You can argue about whether that’s important or not. But clearly, when Apple launches a new iPhone in the U.S., it sells a lot of new iPhones — even more than the plethora of Android options combined. (A trend which has continued for a few years now.) Which suggests one of two things:

1) People buy an insane amount of iPhones in the U.S. because of the subsidy model. Verizon and AT&T (and now Sprint, and it looks like T-Mobile soon as well) allow you to get one for $299, $199, $99, or free. Those price points matter a lot, and they would matter in other countries as well.

2) The U.S. market is just different. For some reason, consumers in the U.S. want iPhones even when those in other countries do not as much.

If the first point is indeed the case, it’s a hell of argument for a lower priced phone without subsidy. It’s suggests that it’s not that people don’t want iPhones, it’s that they want new iPhones at good prices.

The data is also a pretty good argument as to why Apple may want to speed up the release cycle of new iPhones. (Though such a move would undoubtedly dampen the yearly “bulge” in sales.)

Jordan Golson for MacRumors:

AT&T announced today that it is planning to allow any customer “with an LTE device” on a “tiered data plan” to use iOS 6’s FaceTime over Cellular feature. Previously, only customers with a Mobile Share plan could use the feature.

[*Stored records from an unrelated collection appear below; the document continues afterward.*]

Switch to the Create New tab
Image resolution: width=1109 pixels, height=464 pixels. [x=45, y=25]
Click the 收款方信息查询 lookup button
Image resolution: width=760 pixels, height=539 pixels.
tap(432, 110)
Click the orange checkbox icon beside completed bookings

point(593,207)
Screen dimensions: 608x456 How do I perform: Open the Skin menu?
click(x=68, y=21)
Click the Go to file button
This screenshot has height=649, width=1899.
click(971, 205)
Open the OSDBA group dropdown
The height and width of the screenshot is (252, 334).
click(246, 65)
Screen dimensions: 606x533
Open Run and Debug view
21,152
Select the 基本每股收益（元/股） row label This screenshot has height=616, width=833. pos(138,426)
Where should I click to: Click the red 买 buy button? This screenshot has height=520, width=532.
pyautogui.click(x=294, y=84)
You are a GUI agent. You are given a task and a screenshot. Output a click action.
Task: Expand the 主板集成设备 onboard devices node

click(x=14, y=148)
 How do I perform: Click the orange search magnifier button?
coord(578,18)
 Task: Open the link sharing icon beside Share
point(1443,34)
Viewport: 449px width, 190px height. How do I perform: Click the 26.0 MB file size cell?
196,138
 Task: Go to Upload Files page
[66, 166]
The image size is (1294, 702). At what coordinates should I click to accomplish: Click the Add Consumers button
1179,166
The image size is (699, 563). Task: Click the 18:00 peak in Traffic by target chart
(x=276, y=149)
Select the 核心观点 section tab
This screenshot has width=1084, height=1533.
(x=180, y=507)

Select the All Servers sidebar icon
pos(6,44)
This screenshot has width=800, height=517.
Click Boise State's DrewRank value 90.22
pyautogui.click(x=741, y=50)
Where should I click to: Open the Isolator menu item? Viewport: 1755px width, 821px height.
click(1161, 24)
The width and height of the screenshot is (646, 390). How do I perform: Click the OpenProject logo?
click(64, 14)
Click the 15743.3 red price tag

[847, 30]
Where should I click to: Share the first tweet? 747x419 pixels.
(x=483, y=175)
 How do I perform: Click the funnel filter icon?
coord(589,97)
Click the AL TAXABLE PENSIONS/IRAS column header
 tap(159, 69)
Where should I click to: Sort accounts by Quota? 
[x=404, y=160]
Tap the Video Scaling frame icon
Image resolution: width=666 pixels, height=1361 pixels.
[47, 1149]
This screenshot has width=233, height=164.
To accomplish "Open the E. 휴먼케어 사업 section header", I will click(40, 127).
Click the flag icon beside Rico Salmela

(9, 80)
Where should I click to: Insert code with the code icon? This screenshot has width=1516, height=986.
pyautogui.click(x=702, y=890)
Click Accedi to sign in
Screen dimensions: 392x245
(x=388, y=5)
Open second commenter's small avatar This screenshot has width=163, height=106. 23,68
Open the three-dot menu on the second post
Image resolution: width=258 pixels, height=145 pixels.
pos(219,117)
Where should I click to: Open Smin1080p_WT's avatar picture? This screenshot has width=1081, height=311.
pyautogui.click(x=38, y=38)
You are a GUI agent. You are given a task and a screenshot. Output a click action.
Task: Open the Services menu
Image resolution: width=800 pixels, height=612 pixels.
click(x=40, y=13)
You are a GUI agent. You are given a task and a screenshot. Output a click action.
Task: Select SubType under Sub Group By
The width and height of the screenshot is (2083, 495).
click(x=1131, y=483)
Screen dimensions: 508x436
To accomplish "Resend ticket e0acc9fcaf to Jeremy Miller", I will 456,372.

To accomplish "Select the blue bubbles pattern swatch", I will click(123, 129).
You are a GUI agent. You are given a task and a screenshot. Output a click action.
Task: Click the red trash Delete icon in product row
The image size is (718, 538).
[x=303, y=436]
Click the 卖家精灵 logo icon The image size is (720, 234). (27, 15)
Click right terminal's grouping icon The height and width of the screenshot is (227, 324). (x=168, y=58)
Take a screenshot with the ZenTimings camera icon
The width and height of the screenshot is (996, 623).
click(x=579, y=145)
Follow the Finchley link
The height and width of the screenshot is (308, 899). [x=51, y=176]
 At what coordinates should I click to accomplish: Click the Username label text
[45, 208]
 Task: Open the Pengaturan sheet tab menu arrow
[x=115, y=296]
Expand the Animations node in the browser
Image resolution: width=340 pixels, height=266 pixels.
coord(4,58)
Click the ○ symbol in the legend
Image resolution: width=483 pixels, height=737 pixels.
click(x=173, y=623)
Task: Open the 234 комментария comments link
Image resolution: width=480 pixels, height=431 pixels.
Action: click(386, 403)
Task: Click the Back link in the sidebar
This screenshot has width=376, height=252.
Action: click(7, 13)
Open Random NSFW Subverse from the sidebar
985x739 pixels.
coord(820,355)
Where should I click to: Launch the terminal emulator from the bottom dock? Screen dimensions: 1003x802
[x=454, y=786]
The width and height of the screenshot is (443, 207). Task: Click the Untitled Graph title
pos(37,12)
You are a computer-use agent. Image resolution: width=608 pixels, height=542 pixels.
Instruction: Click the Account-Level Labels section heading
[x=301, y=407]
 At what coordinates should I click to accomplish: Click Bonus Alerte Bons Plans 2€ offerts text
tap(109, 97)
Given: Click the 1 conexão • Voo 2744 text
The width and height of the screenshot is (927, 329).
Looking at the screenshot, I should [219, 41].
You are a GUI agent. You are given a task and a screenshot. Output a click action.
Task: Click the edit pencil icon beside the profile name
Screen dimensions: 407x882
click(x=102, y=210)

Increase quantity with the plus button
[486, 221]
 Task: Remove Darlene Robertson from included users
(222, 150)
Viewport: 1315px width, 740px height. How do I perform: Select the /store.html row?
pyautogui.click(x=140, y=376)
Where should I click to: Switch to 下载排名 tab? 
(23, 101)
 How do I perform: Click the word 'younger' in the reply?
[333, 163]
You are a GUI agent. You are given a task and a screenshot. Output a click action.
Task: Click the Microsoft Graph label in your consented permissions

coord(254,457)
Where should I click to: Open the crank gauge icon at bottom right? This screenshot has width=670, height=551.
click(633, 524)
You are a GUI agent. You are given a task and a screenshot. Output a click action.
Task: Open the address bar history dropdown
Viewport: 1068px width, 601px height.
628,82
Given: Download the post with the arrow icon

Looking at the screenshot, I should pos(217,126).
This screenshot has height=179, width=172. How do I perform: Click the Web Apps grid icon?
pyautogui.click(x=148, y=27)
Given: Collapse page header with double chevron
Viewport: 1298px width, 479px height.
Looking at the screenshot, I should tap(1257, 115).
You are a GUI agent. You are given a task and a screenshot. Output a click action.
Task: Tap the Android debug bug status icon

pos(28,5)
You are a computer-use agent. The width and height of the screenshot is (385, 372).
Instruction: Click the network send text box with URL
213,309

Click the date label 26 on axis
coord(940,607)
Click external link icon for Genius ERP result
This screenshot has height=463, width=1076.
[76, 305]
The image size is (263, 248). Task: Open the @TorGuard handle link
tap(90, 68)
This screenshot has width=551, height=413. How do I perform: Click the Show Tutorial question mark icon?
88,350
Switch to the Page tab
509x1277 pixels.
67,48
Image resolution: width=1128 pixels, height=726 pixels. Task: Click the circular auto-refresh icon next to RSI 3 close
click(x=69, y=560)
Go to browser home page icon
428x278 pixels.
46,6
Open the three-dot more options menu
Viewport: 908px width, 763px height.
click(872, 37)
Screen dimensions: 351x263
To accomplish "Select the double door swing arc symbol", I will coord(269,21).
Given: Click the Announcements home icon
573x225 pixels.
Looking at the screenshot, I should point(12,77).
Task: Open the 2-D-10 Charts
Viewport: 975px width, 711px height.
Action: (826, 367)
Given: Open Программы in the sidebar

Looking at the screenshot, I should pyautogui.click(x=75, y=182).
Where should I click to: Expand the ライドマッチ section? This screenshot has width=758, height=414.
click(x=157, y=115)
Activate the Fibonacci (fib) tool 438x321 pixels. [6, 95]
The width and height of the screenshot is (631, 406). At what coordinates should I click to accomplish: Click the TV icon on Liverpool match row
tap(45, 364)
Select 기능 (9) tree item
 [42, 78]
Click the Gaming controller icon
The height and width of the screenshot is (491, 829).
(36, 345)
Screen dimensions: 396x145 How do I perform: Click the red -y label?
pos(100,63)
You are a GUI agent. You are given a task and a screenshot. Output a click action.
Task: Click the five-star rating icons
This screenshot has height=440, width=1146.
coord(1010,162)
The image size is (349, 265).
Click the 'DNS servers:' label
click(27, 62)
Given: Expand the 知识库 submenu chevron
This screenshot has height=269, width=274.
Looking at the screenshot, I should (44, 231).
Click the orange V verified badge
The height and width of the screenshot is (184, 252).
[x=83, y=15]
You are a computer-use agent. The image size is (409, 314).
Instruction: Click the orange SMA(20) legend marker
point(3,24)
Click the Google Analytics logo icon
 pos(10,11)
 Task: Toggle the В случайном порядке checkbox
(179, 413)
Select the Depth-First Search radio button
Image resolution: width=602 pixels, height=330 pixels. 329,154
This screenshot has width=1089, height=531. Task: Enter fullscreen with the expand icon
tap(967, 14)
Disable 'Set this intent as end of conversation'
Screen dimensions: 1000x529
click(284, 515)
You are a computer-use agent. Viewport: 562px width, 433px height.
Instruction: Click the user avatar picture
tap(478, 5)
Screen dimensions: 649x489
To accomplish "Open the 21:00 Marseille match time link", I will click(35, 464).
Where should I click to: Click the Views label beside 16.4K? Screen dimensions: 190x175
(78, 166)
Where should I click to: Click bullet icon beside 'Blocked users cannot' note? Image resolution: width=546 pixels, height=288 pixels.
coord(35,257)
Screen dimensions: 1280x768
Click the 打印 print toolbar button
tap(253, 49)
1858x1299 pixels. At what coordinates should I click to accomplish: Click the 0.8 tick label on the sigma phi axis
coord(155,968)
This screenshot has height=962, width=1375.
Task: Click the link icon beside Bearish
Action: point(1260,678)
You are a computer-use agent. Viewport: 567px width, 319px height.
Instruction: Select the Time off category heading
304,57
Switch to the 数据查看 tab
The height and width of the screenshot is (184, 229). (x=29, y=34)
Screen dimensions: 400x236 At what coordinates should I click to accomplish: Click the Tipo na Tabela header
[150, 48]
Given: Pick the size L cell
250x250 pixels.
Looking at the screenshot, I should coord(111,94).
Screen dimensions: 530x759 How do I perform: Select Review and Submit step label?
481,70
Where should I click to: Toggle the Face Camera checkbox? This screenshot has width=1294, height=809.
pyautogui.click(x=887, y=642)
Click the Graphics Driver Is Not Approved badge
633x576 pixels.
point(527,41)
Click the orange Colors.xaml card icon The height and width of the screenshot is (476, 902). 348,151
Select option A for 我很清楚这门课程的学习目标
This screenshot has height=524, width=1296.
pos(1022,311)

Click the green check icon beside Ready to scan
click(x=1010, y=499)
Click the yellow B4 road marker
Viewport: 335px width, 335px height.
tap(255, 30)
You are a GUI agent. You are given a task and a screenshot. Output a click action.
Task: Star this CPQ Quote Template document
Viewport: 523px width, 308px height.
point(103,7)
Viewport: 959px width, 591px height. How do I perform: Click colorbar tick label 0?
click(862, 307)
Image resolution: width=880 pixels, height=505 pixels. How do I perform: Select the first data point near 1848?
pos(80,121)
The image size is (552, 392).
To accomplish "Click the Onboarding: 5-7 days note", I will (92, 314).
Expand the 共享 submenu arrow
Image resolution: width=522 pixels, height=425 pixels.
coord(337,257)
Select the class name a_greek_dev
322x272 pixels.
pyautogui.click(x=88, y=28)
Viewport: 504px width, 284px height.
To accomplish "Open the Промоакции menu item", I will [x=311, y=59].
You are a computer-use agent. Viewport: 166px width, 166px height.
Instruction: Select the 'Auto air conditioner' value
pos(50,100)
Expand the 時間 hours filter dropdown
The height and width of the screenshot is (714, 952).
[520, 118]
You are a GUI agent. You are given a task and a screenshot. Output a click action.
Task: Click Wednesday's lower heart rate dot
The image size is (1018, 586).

Either you believe AT&T that the delay in rolling this out to more (but not all) customers was the result of engineering challenges — or — you look at the history of the company and realize they’re likely only doing this because the government immediately started looking it as a net neutrality violation.

Strange how Verizon was on board with FaceTime over cellular (and not just LTE either) from day one without these engineering challenges. Maybe AT&T would do better to just say that Verizon has the far superior network?